Dan itu selalu sumir, juga samar. Apalagi jika memakai politik identitas.
Lihat saja
mencuatnya nama Anies Baswedan, Gatot Nurmantyo, Din Samsuddin, AHY, Tomie
Soeharto, bahkan yang diam-diam juga terlihat ngebet, Dahlan Iskan. Apakah bisa
dilepaskan dengan konfigurasi kompetisi politik dengan Jokowi di sisi lain? Juga
bukan rahasia, bagaimana perebutan pengaruh (kekuasaan) acap berlangsung dengan
licik. Dengan munculnya istilah demo atau massa bayaran? Menuding demokrasi
kita hanya melahirkan istilah kampret, cebong, atau kadrun, itu khas cara
pandang kelas menengah untuk menutupi istilah buzzerRp atau influencer bayaran
yang disemprotkannya. Mengapa bisa sampai seperti itu?
Pada sisi
lain, para SJW sebagai intelektual tukang, hanya melihat dari sisi
kepentingannya. Tak bisa melihat lebih jauh mengenai kompleksitas masalah, yang
dengan mudah dikatakan bukan urusannya. Pandangannya pragmatis dan temporer, hingga
tak peduli dengan inkonsistensi ideologinya apa, kecuali kepentingannya. Kapasitas
keintelektualannya hanya pada tingkat keterampilan teori. Di mana persoalan
konten hanyalah soal narasi.
Menyedihkan
ada intelektual atau seniman, yang mengatakan karena berbagai ormas, bahkan NU
dan Muhammadiyah menolak UUCK, maka dengan begitu dikatakan Presiden keras
kepala, bodoh, nekad, pekok, dan sebagainya. Apakah itu ukurannya? Soal
penolakan UUCK, bisa ditambahkan, bahkan ada 67 Dekan (mungkin dari Fakultas
Hukum) di Indonesia. Bahkan ada pula dosen yang mau memberi nilai A jika ada
mahasiswanya yang mau ikut demo menolak UUCK. Kurang apalagi? Tapi apakah itu
jaminan kebenaran, dengan menutup dasar pemikiran yang berbeda? Apa ukuran kebenaran?
Apakah ormas agama bisa dijadikan ukuran norma normal, apalagi dalam politik
identitas?
Akar Masalah dari Nilai Demokrasi sebagai Alat.

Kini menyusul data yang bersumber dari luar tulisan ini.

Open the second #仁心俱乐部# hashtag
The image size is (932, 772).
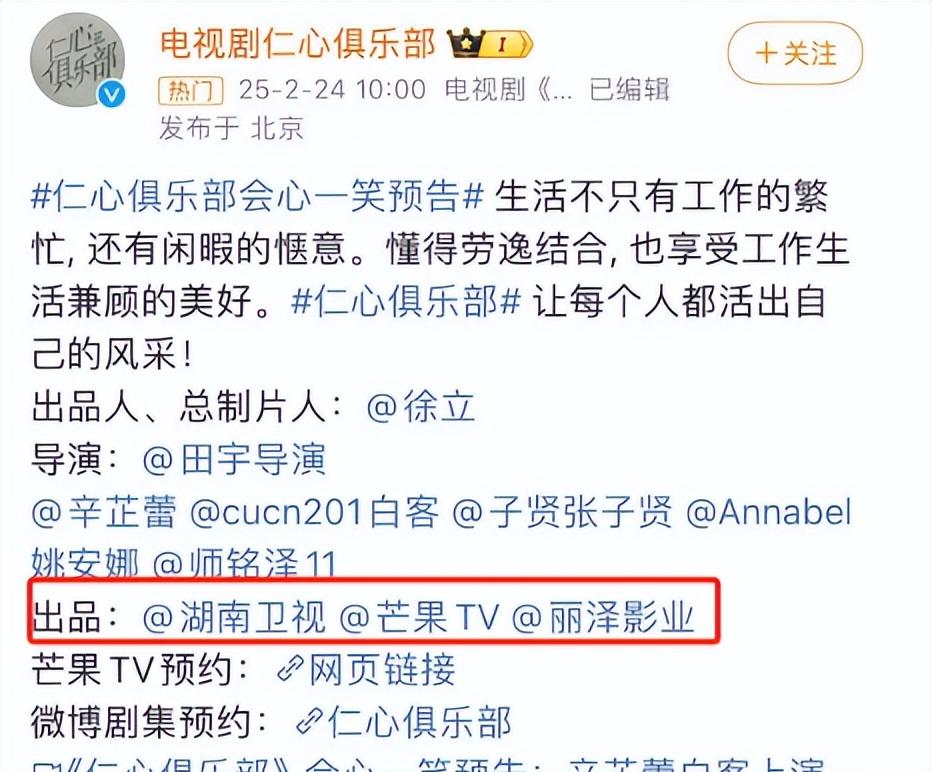click(x=407, y=302)
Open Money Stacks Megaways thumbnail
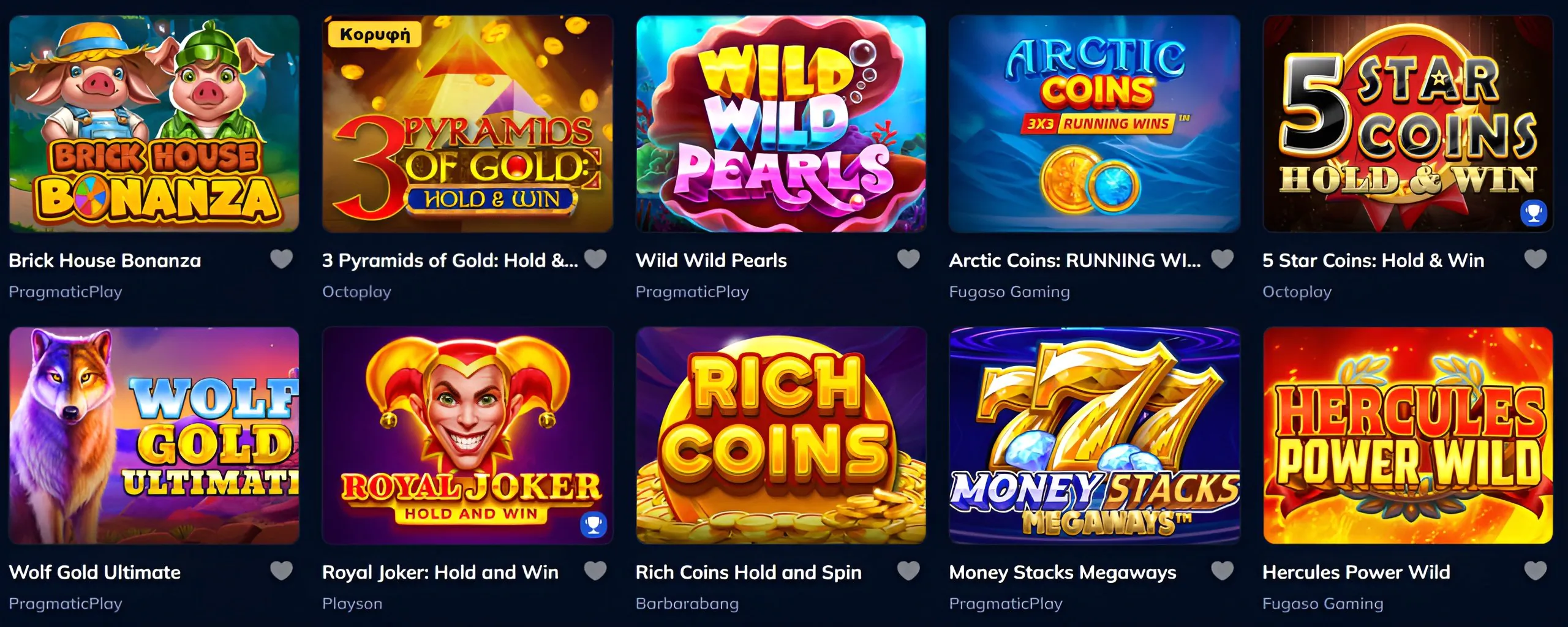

Sayangnya
memang komunikasi itu yang tidak ketemu. Duapuluh tahun reformasi, tak
memberikan perubahan apa-apa pada berbagai lembaga negara kita. Hingga
bagaimana cara kita bernegara, masih juga dijalankan dengan sistem kerajaan.
Misal, Jokowi mengundang elite organisasi buruh. Tapi demo tetap berlangsung.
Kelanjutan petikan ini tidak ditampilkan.